* WHAT TO PRODUCE *
Word for word, restate all of the records.

=== Section Start ===

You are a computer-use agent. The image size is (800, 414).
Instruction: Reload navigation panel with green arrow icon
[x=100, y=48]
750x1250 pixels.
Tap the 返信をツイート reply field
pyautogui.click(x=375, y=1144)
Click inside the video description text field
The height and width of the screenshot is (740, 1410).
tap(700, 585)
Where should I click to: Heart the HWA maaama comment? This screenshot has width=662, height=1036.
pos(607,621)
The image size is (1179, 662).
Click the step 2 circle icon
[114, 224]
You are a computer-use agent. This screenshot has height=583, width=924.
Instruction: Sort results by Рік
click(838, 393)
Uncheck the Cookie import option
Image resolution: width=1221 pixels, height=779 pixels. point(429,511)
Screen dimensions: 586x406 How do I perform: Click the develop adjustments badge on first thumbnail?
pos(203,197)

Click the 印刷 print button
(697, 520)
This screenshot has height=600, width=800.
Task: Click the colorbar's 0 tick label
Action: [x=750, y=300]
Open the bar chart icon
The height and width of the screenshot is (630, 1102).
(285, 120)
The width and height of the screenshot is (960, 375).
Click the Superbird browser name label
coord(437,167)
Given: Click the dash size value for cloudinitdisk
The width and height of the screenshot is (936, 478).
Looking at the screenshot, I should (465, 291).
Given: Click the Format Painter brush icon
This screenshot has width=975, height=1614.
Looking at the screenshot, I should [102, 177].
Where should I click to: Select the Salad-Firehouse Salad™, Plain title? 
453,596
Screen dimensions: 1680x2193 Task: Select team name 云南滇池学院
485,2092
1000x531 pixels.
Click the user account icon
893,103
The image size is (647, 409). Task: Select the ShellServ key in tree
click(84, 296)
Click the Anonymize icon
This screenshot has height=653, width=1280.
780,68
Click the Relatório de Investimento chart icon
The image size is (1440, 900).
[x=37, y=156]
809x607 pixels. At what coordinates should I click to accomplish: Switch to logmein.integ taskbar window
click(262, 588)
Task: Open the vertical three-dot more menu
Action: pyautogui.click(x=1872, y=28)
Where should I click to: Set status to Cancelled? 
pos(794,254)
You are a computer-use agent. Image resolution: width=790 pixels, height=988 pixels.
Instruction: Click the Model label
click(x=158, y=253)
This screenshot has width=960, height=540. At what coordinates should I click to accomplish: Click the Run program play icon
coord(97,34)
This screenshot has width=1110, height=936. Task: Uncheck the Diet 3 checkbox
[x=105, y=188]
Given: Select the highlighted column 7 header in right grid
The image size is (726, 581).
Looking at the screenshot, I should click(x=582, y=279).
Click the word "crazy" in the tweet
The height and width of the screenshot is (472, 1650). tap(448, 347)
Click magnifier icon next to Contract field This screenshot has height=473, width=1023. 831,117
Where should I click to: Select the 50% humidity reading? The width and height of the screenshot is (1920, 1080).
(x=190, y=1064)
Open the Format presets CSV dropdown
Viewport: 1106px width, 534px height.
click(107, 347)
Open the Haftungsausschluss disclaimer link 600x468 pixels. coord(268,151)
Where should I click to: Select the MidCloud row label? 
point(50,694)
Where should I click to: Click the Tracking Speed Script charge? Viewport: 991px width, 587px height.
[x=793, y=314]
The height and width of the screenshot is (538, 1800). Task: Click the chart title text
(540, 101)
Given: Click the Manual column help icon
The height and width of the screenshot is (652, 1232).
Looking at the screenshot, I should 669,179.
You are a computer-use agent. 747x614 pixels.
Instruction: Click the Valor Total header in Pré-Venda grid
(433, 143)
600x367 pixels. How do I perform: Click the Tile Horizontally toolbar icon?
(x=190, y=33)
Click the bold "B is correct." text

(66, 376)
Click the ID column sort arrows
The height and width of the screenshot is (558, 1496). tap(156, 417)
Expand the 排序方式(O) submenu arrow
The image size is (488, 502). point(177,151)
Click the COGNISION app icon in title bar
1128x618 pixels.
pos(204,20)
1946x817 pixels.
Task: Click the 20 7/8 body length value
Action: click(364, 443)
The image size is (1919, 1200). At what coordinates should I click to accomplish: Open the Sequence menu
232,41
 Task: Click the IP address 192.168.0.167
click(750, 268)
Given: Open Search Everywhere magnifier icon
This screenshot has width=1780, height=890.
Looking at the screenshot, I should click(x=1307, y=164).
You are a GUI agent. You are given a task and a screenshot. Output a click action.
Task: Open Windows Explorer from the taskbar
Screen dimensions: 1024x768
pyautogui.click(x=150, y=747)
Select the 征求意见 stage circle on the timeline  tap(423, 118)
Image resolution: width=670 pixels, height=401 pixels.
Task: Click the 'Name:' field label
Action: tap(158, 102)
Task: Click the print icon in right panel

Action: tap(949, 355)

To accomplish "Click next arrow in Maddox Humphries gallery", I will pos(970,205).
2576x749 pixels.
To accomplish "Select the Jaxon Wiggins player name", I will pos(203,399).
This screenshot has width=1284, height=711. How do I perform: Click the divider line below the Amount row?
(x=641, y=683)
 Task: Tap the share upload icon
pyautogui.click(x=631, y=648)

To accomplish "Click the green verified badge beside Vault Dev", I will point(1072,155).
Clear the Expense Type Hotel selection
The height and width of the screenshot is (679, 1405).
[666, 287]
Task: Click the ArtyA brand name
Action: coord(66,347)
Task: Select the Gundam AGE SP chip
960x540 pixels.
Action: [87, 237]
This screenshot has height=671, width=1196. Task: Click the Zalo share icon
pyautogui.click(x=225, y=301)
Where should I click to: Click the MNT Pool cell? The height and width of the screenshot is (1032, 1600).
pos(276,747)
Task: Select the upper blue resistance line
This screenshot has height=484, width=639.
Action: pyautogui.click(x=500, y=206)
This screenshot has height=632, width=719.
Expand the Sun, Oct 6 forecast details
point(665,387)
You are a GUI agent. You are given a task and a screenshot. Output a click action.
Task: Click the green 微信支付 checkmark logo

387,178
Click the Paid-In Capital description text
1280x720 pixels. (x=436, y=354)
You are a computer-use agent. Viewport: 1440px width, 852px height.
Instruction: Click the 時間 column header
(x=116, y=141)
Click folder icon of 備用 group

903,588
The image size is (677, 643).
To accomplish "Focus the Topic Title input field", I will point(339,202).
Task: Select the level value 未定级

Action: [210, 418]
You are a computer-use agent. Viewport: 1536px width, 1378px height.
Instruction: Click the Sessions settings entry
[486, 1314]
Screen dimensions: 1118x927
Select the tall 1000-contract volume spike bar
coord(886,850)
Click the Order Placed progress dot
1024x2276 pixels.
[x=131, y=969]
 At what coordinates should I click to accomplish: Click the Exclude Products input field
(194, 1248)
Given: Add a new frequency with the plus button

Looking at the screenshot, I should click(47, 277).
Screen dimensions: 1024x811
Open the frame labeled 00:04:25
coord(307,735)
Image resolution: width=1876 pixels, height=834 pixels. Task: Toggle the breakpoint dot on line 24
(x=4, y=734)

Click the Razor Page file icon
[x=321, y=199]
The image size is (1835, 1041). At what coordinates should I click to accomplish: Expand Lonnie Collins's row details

=== Section End ===

* TASK SOLUTION *
You are a computer-use agent. The image size is (800, 414).
Instruction: Reload navigation panel with green arrow icon
[x=100, y=48]
750x1250 pixels.
Tap the 返信をツイート reply field
pyautogui.click(x=375, y=1144)
Click inside the video description text field
The height and width of the screenshot is (740, 1410).
tap(700, 585)
Where should I click to: Heart the HWA maaama comment? This screenshot has width=662, height=1036.
pos(607,621)
The image size is (1179, 662).
Click the step 2 circle icon
[114, 224]
You are a computer-use agent. This screenshot has height=583, width=924.
Instruction: Sort results by Рік
click(838, 393)
Uncheck the Cookie import option
Image resolution: width=1221 pixels, height=779 pixels. point(429,511)
Screen dimensions: 586x406 How do I perform: Click the develop adjustments badge on first thumbnail?
pos(203,197)

Click the 印刷 print button
(697, 520)
This screenshot has height=600, width=800.
Task: Click the colorbar's 0 tick label
Action: [x=750, y=300]
Open the bar chart icon
The height and width of the screenshot is (630, 1102).
(285, 120)
The width and height of the screenshot is (960, 375).
Click the Superbird browser name label
coord(437,167)
Given: Click the dash size value for cloudinitdisk
The width and height of the screenshot is (936, 478).
Looking at the screenshot, I should (465, 291).
Given: Click the Format Painter brush icon
This screenshot has width=975, height=1614.
Looking at the screenshot, I should [102, 177].
Where should I click to: Select the Salad-Firehouse Salad™, Plain title? 
453,596
Screen dimensions: 1680x2193 Task: Select team name 云南滇池学院
485,2092
1000x531 pixels.
Click the user account icon
893,103
The image size is (647, 409). Task: Select the ShellServ key in tree
click(84, 296)
Click the Anonymize icon
This screenshot has height=653, width=1280.
780,68
Click the Relatório de Investimento chart icon
The image size is (1440, 900).
[x=37, y=156]
809x607 pixels. At what coordinates should I click to accomplish: Switch to logmein.integ taskbar window
click(262, 588)
Task: Open the vertical three-dot more menu
Action: pyautogui.click(x=1872, y=28)
Where should I click to: Set status to Cancelled? 
pos(794,254)
You are a computer-use agent. Image resolution: width=790 pixels, height=988 pixels.
Instruction: Click the Model label
click(x=158, y=253)
This screenshot has width=960, height=540. At what coordinates should I click to accomplish: Click the Run program play icon
coord(97,34)
This screenshot has width=1110, height=936. Task: Uncheck the Diet 3 checkbox
[x=105, y=188]
Given: Select the highlighted column 7 header in right grid
The image size is (726, 581).
Looking at the screenshot, I should click(x=582, y=279).
Click the word "crazy" in the tweet
The height and width of the screenshot is (472, 1650). tap(448, 347)
Click magnifier icon next to Contract field This screenshot has height=473, width=1023. 831,117
Where should I click to: Select the 50% humidity reading? The width and height of the screenshot is (1920, 1080).
(x=190, y=1064)
Open the Format presets CSV dropdown
Viewport: 1106px width, 534px height.
click(107, 347)
Open the Haftungsausschluss disclaimer link 600x468 pixels. coord(268,151)
Where should I click to: Select the MidCloud row label? 
point(50,694)
Where should I click to: Click the Tracking Speed Script charge? Viewport: 991px width, 587px height.
[x=793, y=314]
The height and width of the screenshot is (538, 1800). Task: Click the chart title text
(540, 101)
Given: Click the Manual column help icon
The height and width of the screenshot is (652, 1232).
Looking at the screenshot, I should 669,179.
You are a computer-use agent. 747x614 pixels.
Instruction: Click the Valor Total header in Pré-Venda grid
(433, 143)
600x367 pixels. How do I perform: Click the Tile Horizontally toolbar icon?
(x=190, y=33)
Click the bold "B is correct." text

(66, 376)
Click the ID column sort arrows
The height and width of the screenshot is (558, 1496). tap(156, 417)
Expand the 排序方式(O) submenu arrow
The image size is (488, 502). point(177,151)
Click the COGNISION app icon in title bar
1128x618 pixels.
pos(204,20)
1946x817 pixels.
Task: Click the 20 7/8 body length value
Action: click(364, 443)
The image size is (1919, 1200). At what coordinates should I click to accomplish: Open the Sequence menu
232,41
 Task: Click the IP address 192.168.0.167
click(750, 268)
Given: Open Search Everywhere magnifier icon
This screenshot has width=1780, height=890.
Looking at the screenshot, I should click(x=1307, y=164).
You are a GUI agent. You are given a task and a screenshot. Output a click action.
Task: Open Windows Explorer from the taskbar
Screen dimensions: 1024x768
pyautogui.click(x=150, y=747)
Select the 征求意见 stage circle on the timeline  tap(423, 118)
Image resolution: width=670 pixels, height=401 pixels.
Task: Click the 'Name:' field label
Action: tap(158, 102)
Task: Click the print icon in right panel

Action: tap(949, 355)

To accomplish "Click next arrow in Maddox Humphries gallery", I will pos(970,205).
2576x749 pixels.
To accomplish "Select the Jaxon Wiggins player name", I will pos(203,399).
This screenshot has width=1284, height=711. How do I perform: Click the divider line below the Amount row?
(x=641, y=683)
 Task: Tap the share upload icon
pyautogui.click(x=631, y=648)

To accomplish "Click the green verified badge beside Vault Dev", I will point(1072,155).
Clear the Expense Type Hotel selection
The height and width of the screenshot is (679, 1405).
[666, 287]
Task: Click the ArtyA brand name
Action: coord(66,347)
Task: Select the Gundam AGE SP chip
960x540 pixels.
Action: [87, 237]
This screenshot has height=671, width=1196. Task: Click the Zalo share icon
pyautogui.click(x=225, y=301)
Where should I click to: Click the MNT Pool cell? The height and width of the screenshot is (1032, 1600).
pos(276,747)
Task: Select the upper blue resistance line
This screenshot has height=484, width=639.
Action: pyautogui.click(x=500, y=206)
This screenshot has height=632, width=719.
Expand the Sun, Oct 6 forecast details
point(665,387)
You are a GUI agent. You are given a task and a screenshot. Output a click action.
Task: Click the green 微信支付 checkmark logo

387,178
Click the Paid-In Capital description text
1280x720 pixels. (x=436, y=354)
You are a computer-use agent. Viewport: 1440px width, 852px height.
Instruction: Click the 時間 column header
(x=116, y=141)
Click folder icon of 備用 group

903,588
The image size is (677, 643).
To accomplish "Focus the Topic Title input field", I will point(339,202).
Task: Select the level value 未定级

Action: [210, 418]
You are a computer-use agent. Viewport: 1536px width, 1378px height.
Instruction: Click the Sessions settings entry
[486, 1314]
Screen dimensions: 1118x927
Select the tall 1000-contract volume spike bar
coord(886,850)
Click the Order Placed progress dot
1024x2276 pixels.
[x=131, y=969]
 At what coordinates should I click to accomplish: Click the Exclude Products input field
(194, 1248)
Given: Add a new frequency with the plus button

Looking at the screenshot, I should click(47, 277).
Screen dimensions: 1024x811
Open the frame labeled 00:04:25
coord(307,735)
Image resolution: width=1876 pixels, height=834 pixels. Task: Toggle the breakpoint dot on line 24
(x=4, y=734)

Click the Razor Page file icon
[x=321, y=199]
The image size is (1835, 1041). At what coordinates should I click to accomplish: Expand Lonnie Collins's row details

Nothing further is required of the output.